Now married, Gilbert and Anne move to Four Winds Harbor where Gilbert can pursue his profession as a doctor.  There Anne meets a host of new neighbors from Captain Jim who keeps the lighthouse to Miss Cornelia who despises men to Leslie Moore who lives a tragic life as her husband’s nursemaid.


I have to admit that, now Anne has given up teaching, her life seems to be somewhat less full of adventure.  True, she still writes some fanciful short stories–but oftentimes she seems to downplay their worth or significance, in contrast to what other writers can accomplish–and we the readers see nothing of the writing or publishing process.  At times it is unclear whether Anne is still writing at all.  Her new life as a married woman thus seems to have shrunk a little.  The focus here shifts from Anne to the lives of her new neighbors.  One of them, Leslie Moore, beautiful and tragic, almost becomes the star of the show.

I believe Montgomery does not mean to suggest married life is unexciting or dull, but Anne’s new life sees her associating with exactly three new  neighbors–Capt. Jim, the old lighthouse keeper; Miss Cornelia, an amusing man-hater; and Leslie Moore, forced into an unhappy marriage years ago when she was only sixteen.  One or two other characters crop up, but Anne’s life revolves around giving and receiving visits from these three individuals.  She has hired help now, too, so her domestic misadventures are largely over–mentions of her chores include gardening and sewing, but nothing goes amiss.

None of this is bad.  In fact, Montgomery, with her typical magic, manages to convey the enchantment of everyday life for Anne.  She  goes for long walks on the shore, weathers election season, almost has a quarrel with Gilbert, and experiences what it means to be a mother.   She has a happy and fulfilling.  But if you wanted the old Anne who finds herself in amusing predicaments, you won’t find her here.  Instead Montgomery shifts the drama onto Leslie, married when she was sixteen to a man of low reputation and now acting as his nursemaid as he has lost his memory.  Her storyline at some points almost borders on the melodramatic.  You might have thought this was realistic fiction, but what are the odds of Leslie’s story happening to the nice woman down the road?

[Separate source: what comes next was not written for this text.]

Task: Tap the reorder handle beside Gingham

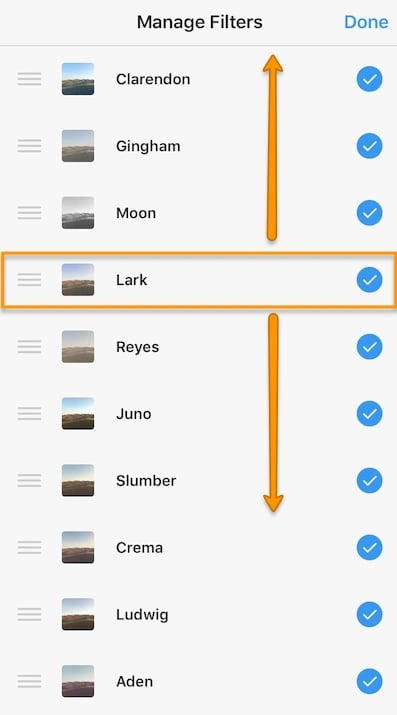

Maybe Montgomery herself realized that a story with such a small cast of characters would not be sustainable in the long run as, when she eventually continued Anne’s story, she had Anne and Gilbert move out of their house of dreams.  However, even in her very small world, Anne casts her spell over all those who know her, providing her signature sympathy, wisdom, and kindness.  Being allowed to visit her house of dreams is, for readers, a great honor.